■ GIVEN TEXT ■
• • • • • • •
Q. How do I set my DAW levels to match my hardware?

By Hugh Robjohns
When hooking hardware up to your DAW via an audio interface, you need to ensure you’re sending appropriate levels to your gear. Here you can see how the three RME level settings relate to the SMPTE and EBU analogue standards.When hooking hardware up to your DAW via an audio interface, you need to ensure you’re sending appropriate levels to your gear. Here you can see how the three RME level settings relate to the SMPTE and EBU analogue standards.
I recently ordered a matched pair of Warm Audio EQP-WAs [Pultec EQP-1A EQ clones]. As these have no level or peak indicator, what would be the correct way to output the signal from my DAW (Logic) via an RME Fireface 800 audio interface? Let’s say I was running a full mix outputting at 0dBFS through the unit. Should I reduce the output level to -16dBFS (ie. +4dbu) in either the routing software or DAW, or is there a piece of hardware that’s preferable? Also, is there any point/scope in deliberately overloading the unit slightly for saturation?

SOS Forum post

Hugh Robjohns replies: The EQP is old-school analogue equipment and it expects to work with old-school analogue signal levels. That means average signal levels around +4dBu with very occasional transient peaks up to maybe +18dBu or so. There are several ways you can achieve this.
The first (and most practical, in my view) is to maintain analogue-style headroom margins in your DAW as you track and mix your music. (Mastering is an entirely different situation, because of the bonkers historical practice of stripping off headroom on CD releases.) For more on that subject, check out our ‘Gain Staging In Your DAW’ article in SOS September 2013 (www.soundonsound.com/techniques/gain-staging-your-daw-software).
• • • • • • •
■ INFORMATION PROVIDED ■
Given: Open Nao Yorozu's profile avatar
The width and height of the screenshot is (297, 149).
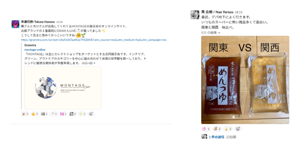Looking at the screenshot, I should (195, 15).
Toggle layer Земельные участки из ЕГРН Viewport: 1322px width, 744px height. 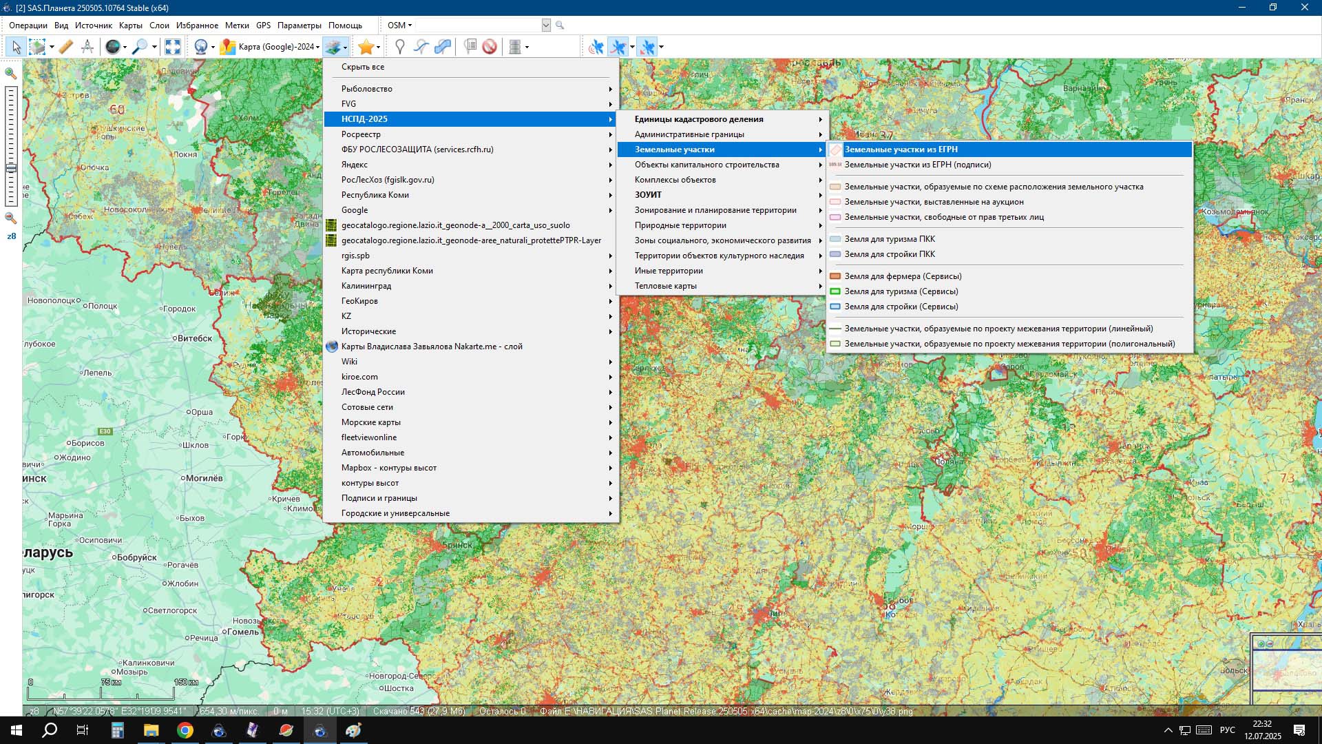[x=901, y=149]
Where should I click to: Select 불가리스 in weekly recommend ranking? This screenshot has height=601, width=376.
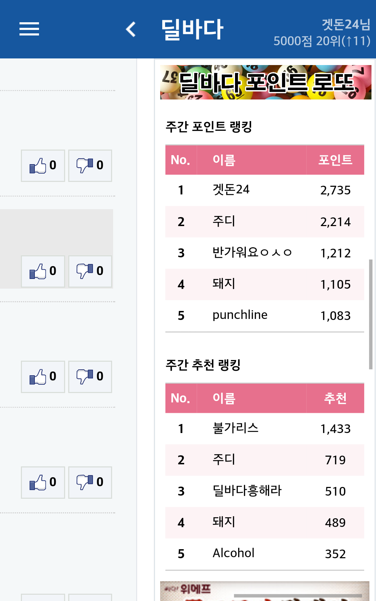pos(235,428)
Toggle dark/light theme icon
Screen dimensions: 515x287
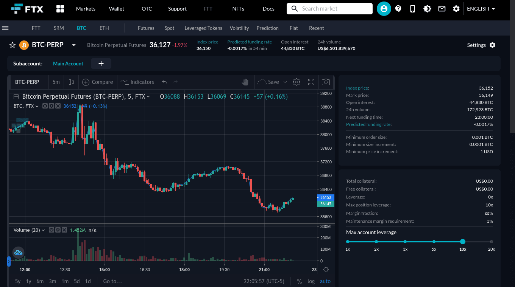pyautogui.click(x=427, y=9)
• • • • • • •
■ REQUEST 1 ■
Answer these questions about the article on matching DAW levels to hardware:
(a) Which audio interface does the questioner route the DAW output through?
(b) Around what average signal level does the EQP expect to work?
(c) In which issue of SOS did the 'Gain Staging In Your DAW' article appear?
■ REQUEST 2 ■
Render the lines of the records as a Markdown table with the columns "No." and "Record line", starting at the line that contains "Where should I" and ending at the last line of the records. Number the rows, leave out blank lines, and omit the pictures.
The text and the records were taken from separate, unrelated sources.

■ COMPLETE ANSWER 1 ■
(a) An RME Fireface 800.
(b) Around +4dBu.
(c) SOS September 2013.

■ COMPLETE ANSWER 2 ■
| No. | Record line |
|---|---|
| 1 | Where should I click to: Select 불가리스 in weekly recommend ranking? This screenshot has height=601, width=376. |
| 2 | pos(235,428) |
| 3 | Toggle dark/light theme icon |
| 4 | Screen dimensions: 515x287 |
| 5 | pyautogui.click(x=427, y=9) |